For the 2013–14 season, Mushekwi was sent on loan to Belgian club K.V. Oostende, but in February 2014 he suffered an injury from which he did not recover until November. Since his South African club had already used all its foreign player slots for the season, he could not be registered to play for them once he had recovered from injury. In an effort to find a new club in 2015, Mushekwi went on trial with Hobro IK in Denmark. However, he signed with Swedish club Djurgårdens IF, which contacted him while he was in Denmark and brought him to Sweden for a trial, resulting in a 6-month loan deal.

China 
On 22 December 2015, Mushekwi transferred to China League One side Dalian Yifang. He was the top goal scorer in the team for 3 consecutive seasons. However, he suffered a few serious injuries later, from which his physical condition was affected.

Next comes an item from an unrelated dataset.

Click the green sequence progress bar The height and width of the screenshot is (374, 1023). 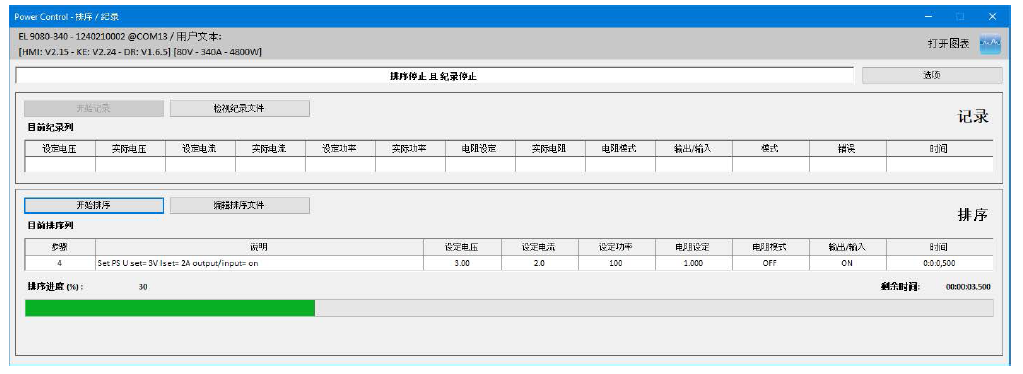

In the 2017 season, he was once tackled brutally in the right leg, but volunteered to stay on the pitch, and scored an important goal. He eventually helped Yifang win the League One title. In 2018, he was not the preferred player at first competing with Nicolás Gaitán and Yannick Carrasco, but he won a position by continuous goals. He had pelvis injuries during the season. Again he tried to stay in the game after a heavy collision in the head with opponent goalkeeper. Overall, his strong spirit gained high reputation among local fans, and was regarded as one of the most important players in team history.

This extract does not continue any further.